Filtering Data
==============

There are many filters in ``pept.tracking``, you can check out the Manual at the top of the page for a complete list. Here are examples with the most important ones.


Remove
------

Simply remove a column:

::

    from pept.tracking import *

    trajectories = Remove("label").fit(trajectories)


Or multiple columns:

::

    trajectories = Remove("label", "error").fit(trajectories)


Condition
---------

One of the most important filters, selecting only data that satisfies a condition:

::

    from pept.tracking import *

    trajectories = Condition("error < 15").fit(trajectories)


Or multiple ones:

::

    trajectories = Condition("error < 15, label >= 0").fit(trajectories)


In the simplest case, you just use the column name **as the first argument** followed by a comparison.

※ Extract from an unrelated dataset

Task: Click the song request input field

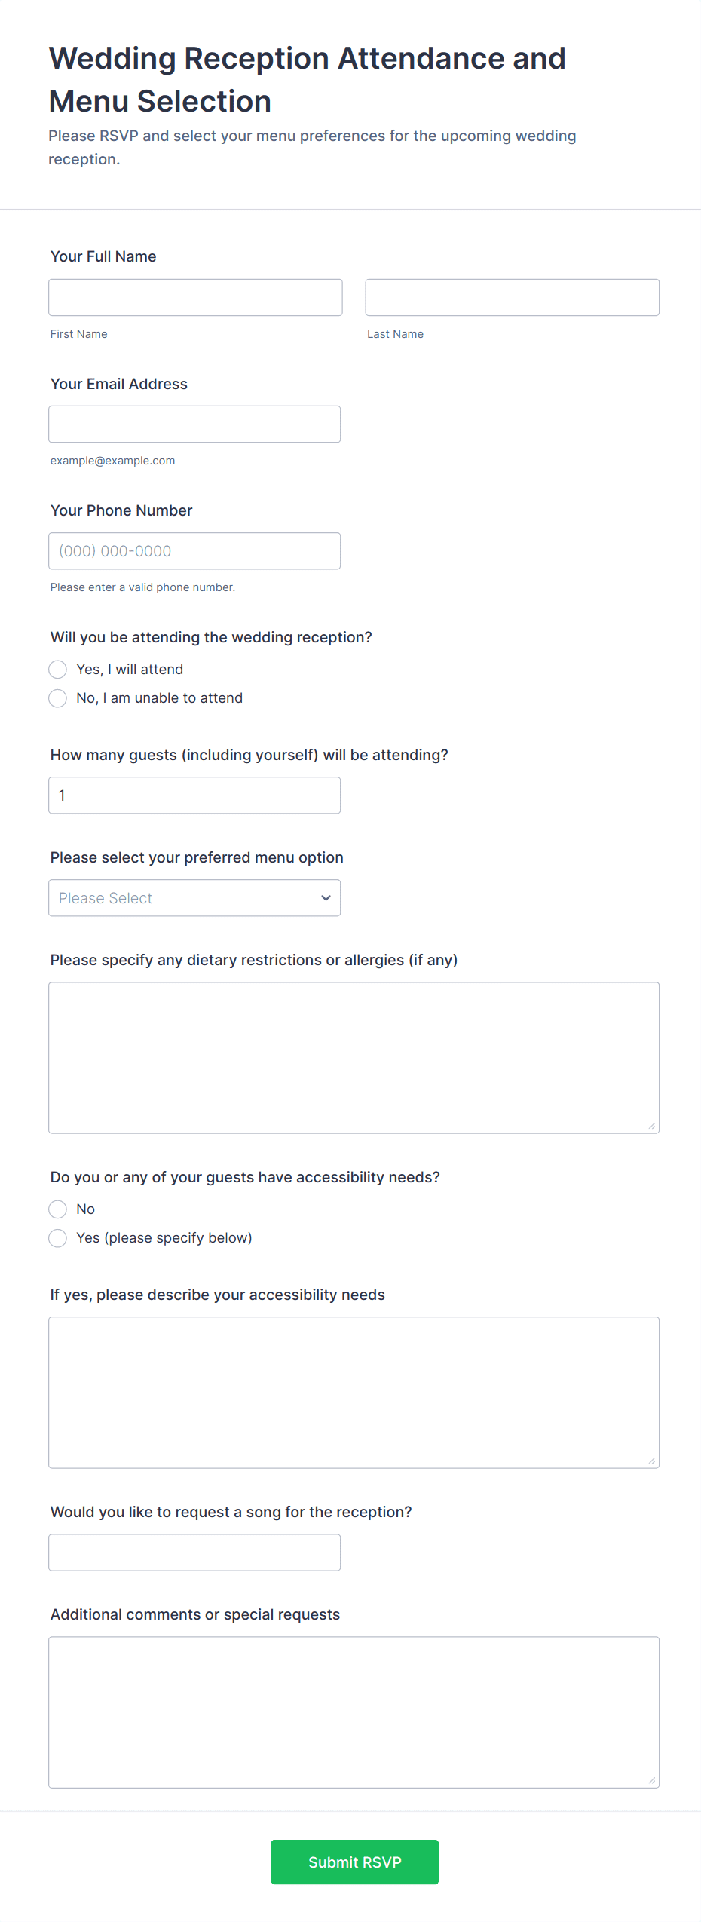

If the column name is not the first argument, you must use single quotes:

::

    trajectories = Condition("0 <= 'label'").fit(trajectories)


You can also use filtering functions from NumPy in the condition string (i.e. anything returning a boolean mask):

::

    # Remove all NaNs and Infs from the 'x' column
    trajectories = Condition("np.isfinite('x')")

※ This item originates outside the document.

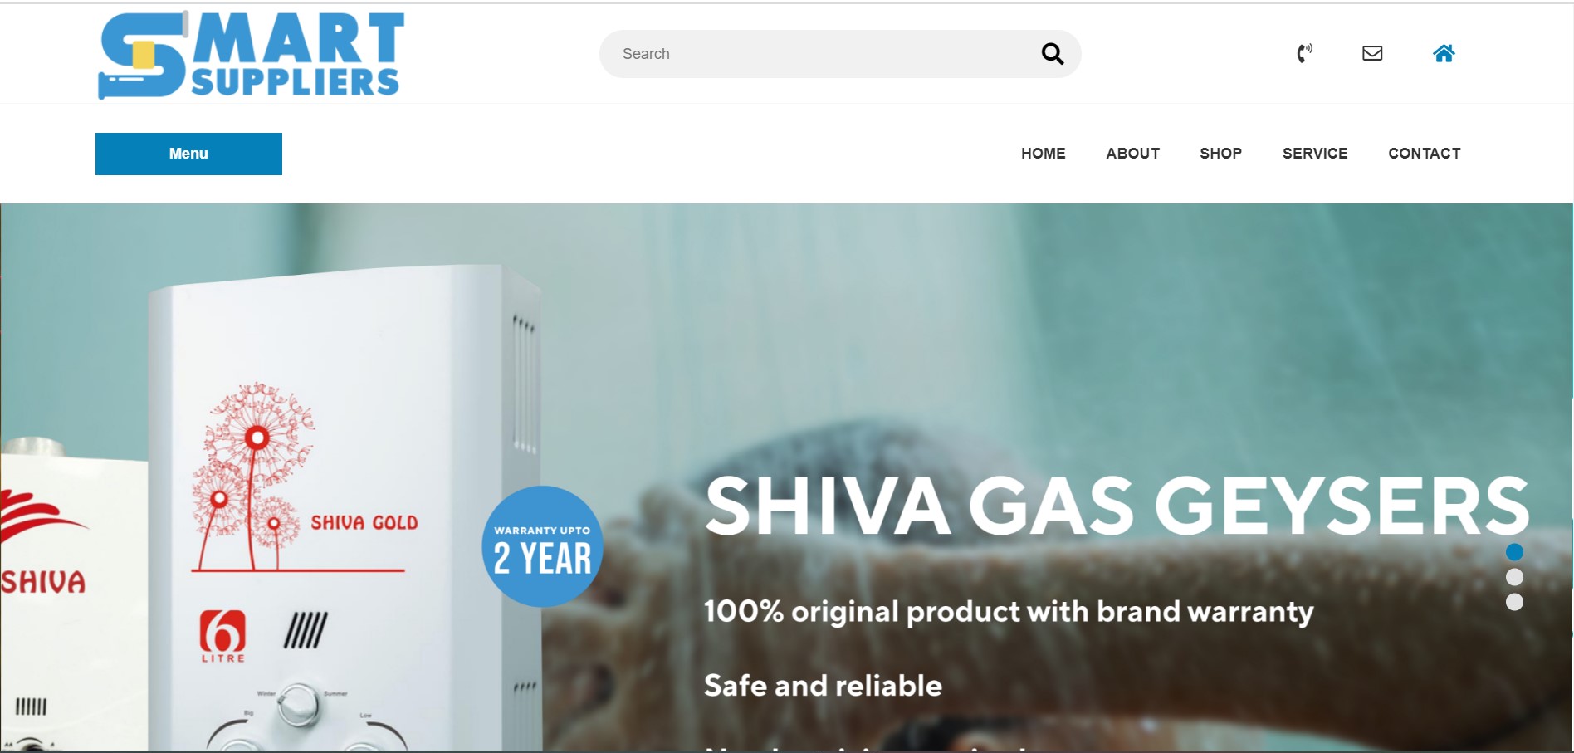Click the search magnifier icon
The width and height of the screenshot is (1574, 753).
1052,54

Finally, you can supply your own function receiving a NumPy array of the data and returning a boolean mask:

::

    def last_column_filter(data):
        return data[:, -1] > 10

    trajectories = Condition(last_column_filter).fit(trajectories)


Or using inline functions (i.e. ``lambda``):

::

    # Select points within a vertical cylinder with radius 10
    trajectories = Condition(lambda x: x[:, 1]**2 + x[:, 3]**2 < 10**2).fit(trajectories)


SamplesCondition
----------------

While ``Condition`` is applied on individual points, we could filter entire samples - for example, select only trajectories with more than 30 points:

::

    import pept.tracking as pt

    long_trajectories_filter = pept.Pipeline([
        # Segregate points - appends "label" column
        pt.Segregate(window = 20, cut_distance = 10),

        # Group points into samples; e.g. sample 1 contains all points with label 1
        pt.GroupBy("label"),

        # Now each sample is an entire trajectory which we can filter
        pt.SamplesCondition("sample_size > 30"),

        # And stack all remaining samples back into a single PointData
        pt.Stack(),
    ])

    long_trajectories = long_trajectories_filter.fit(trajectories)

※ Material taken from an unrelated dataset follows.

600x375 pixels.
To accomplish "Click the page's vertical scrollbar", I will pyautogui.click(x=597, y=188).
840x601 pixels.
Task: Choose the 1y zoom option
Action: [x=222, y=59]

The condition can be based on the sample itself, e.g. keep only samples that lie completely beyond x=0:

::

    # Keep only samples for which all points' X coordinates are bigger than 0
    Condition("np.all(sample['x'] > 0)")


GroupBy
-------

Stack all samples (i.e. ``LineData`` or ``PointData``) and split them into a list according to a named / numeric column index:

::

    from pept.tracking import *

    group_list = GroupBy("label").fit(trajectories)


RemoveStatic
------------

Remove tracer locations when it spends more than `time_window` without moving more than `max_distance`:

::

    from pept.tracking import *

    # Remove positions that spent more than 2 seconds without moving more than 20 mm
    nonstatic = RemoveStatic(time_window = 2000, max_distance = 20).fit(trajectories)